Timbul masalah ketika antara bawahan dan atasan atau mayoritas pegawai di lingkungan itu sama-sama memiliki afiliasi dan memberikan dukungan kepada calon tertentu. Hal itu mengakibatkan terjadi interaksi antarpihak, saling melindungi atau memaklumi.

Teladan Pemimpin

Persoalan lain, PP Nomor 53 tahun 2010 sulit menjerat PNS yang terlibat dukung-mendukung pada saat sebelum penetapan calon oleh KPU. Membatasi keterlibatan birokrasi dalam dukung-mendukung calon sebelum tahap kampanye dengan UU Nomor 32 Tahun 2004 tentang Pemerintahan Daerah juga sulit dilakukan. Pasal 78, 79, dan 80 UU itu hanya mengatur ketika masa kampanye. Artinya, tindakan yang berlangsung di luar masa kampanye akan sulit dijerat.
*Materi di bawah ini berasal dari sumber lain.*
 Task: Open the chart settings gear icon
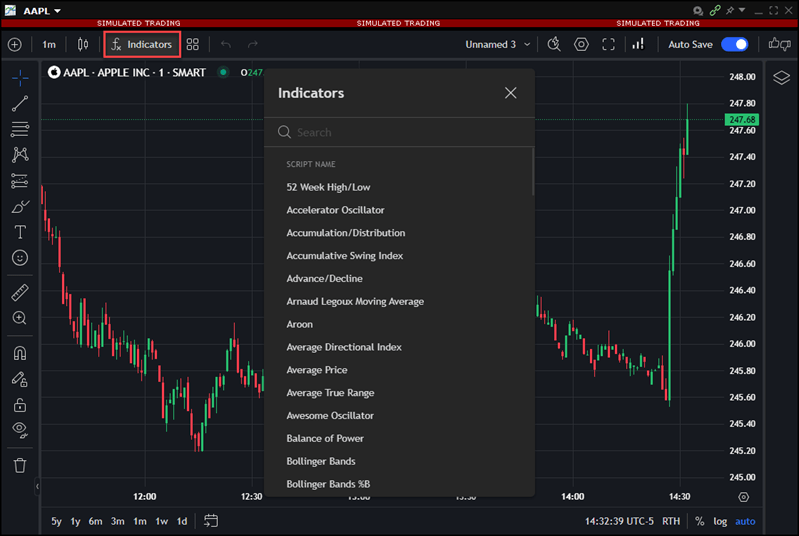[581, 44]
Persoalan lain menyangkut sanksi yang relatif ringan. Pelanggaran terhadap Pasal 78 huruf H, hanya dikenai sanksi peringatan tertulis bila penyelenggara kampanye melanggar larangan walaupun belum terjadi gangguan; atau penghentian kegiatan kampanye di tempat pelanggaran atau di seluruh daerah pemilihan bila terjadi gangguan terhadap keamanan yang berisiko menyebar ke daerah pemilihan lain. 

Sanksi lebih berat jika mengacu aturan kepegawaian. Pelanggaran atas  Pasal 4 PP Nomor 53 Tahun 2010 bisa dikenakan sanksi pemberian hukuman disiplin sedang. Bahkan, pelanggaran atas larangan penggunaan fasilitas terkait dengan jabatan dalam kegiatan kampanye dan/ atau membuat keputusan dan/atau tindakan yang menguntungkan atau merugikan salah satu pasangan calon selama masa kampanye, bisa dikenai hukuman disiplin berat. 

Pertanyaannya, sejauh mana komitmen internal birokrasi untuk menegakkan aturan? Pimpinan menjadi kunci penting bagi perwujudan netralitas birokrasi. Mayoritas PNS atau birokrasi sesungguhnya dapat menerima konsep netralitas dalam pilkada/pemilu. Mereka akan lebih fokus dan nyaman bekerja seandainya tidak ditarik-tarik di gelanggang pertarungan antarkontestan.